* Text for analysis:
But Job must argue still against his friends' belief that the wicked are visited with the judgment of the Most High in the loss of their earthly possessions. "The triumphing of the wicked is short," said Zophar, "and the joy of the godless but for a moment." Is it so?

"_How often is the lamp of the wicked put out? That their calamity cometh upon them? That God distributeth sorrows in His anger? That they are as stubble before the wind, And as chaff that the storm carrieth away?_"

One in a thousand, Job may admit, has the light extinguished in his tent and is swept out of the world. But is it the rule or the exception that such visible judgment falls even on the robber chief? The first psalm has it that the wicked are "like the chaff which the wind driveth away." The words of that chant may have been in the mind of the author. If so, he disputes the doctrine. And further he rejects with contempt the idea that though a transgressor himself lives long and enjoys to the end, his children after him may bear his punishment.

"_Ye say, God layeth up his iniquity for his children. Let Him recompense it unto himself, that he may know it. Let his own eyes see his destruction, And let him drink of the wrath of Shaddai. For what pleasure hath he in his house after him, When the number of his moons is cut off in the midst?_"

The righteousness Job is in quest of will not be satisfied with visitation of the iniquities of the fathers upon the children. He will not accept the proverb which Ezekiel afterwards repudiated, "The fathers have eaten sour grapes, the children's teeth are set on edge." He demands that the ways of God shall be equal, that the soul that sinneth shall bear its punishment. Is it anything to a wicked man that his children are scattered and have to beg their bread when he has passed away? A man grossly selfish would not be vexed by the affliction of his family even if, down in Sheol, he could know of it. What Zophar has to prove is that every man who has lived a godless life is made to drink the cup of Shaddai's indignation. Though he trembles in sight of the truth, Job will press it on those who argue falsely for God.

And with the sense of the inscrutable purposes of the Most High burdening his soul he proceeds--

"_Shall any teach God knowledge? Seeing He judgeth those that are high?_"

Easy was it to insist that thus or thus Divine providence ordained. But the order of things established by God is not to be forced into harmony with a human scheme of judgment. He who rules in the heights of heaven knows how to deal with men on earth; and for them to teach Him knowledge is at once arrogant and absurd. The facts are evident, must be accepted and reckoned with in all submission; especially must his friends consider the fact of death, how death comes, and they will then find themselves unable to declare the law of the Divine government.

* Information provided:
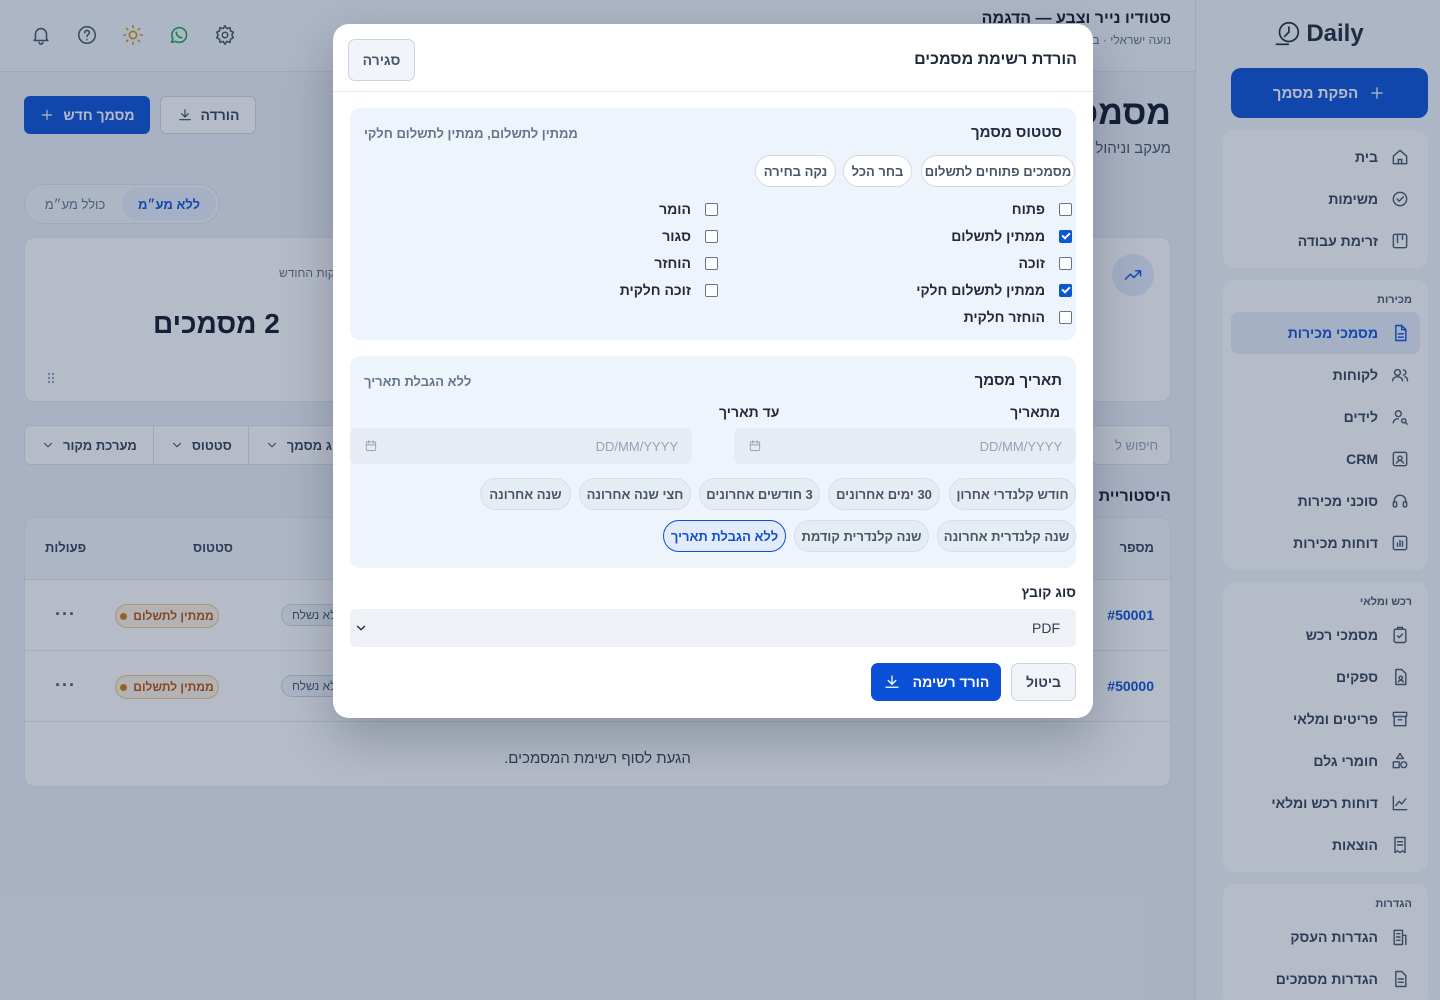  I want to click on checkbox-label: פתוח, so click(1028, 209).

...

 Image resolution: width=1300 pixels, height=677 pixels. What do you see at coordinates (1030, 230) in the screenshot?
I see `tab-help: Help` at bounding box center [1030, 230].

* What you need to do:
1 – In the passage on Job, which prophet later repudiated the proverb about the fathers eating sour grapes?
2 – Reproduce the passage on Job from "One in a thousand, Job" to "bear his punishment.".

* Solutions below:
1 – Ezekiel

2 –
One in a thousand, Job may admit, has the light extinguished in his tent and is swept out of the world. But is it the rule or the exception that such visible judgment falls even on the robber chief? The first psalm has it that the wicked are "like the chaff which the wind driveth away." The words of that chant may have been in the mind of the author. If so, he disputes the doctrine. And further he rejects with contempt the idea that though a transgressor himself lives long and enjoys to the end, his children after him may bear his punishment.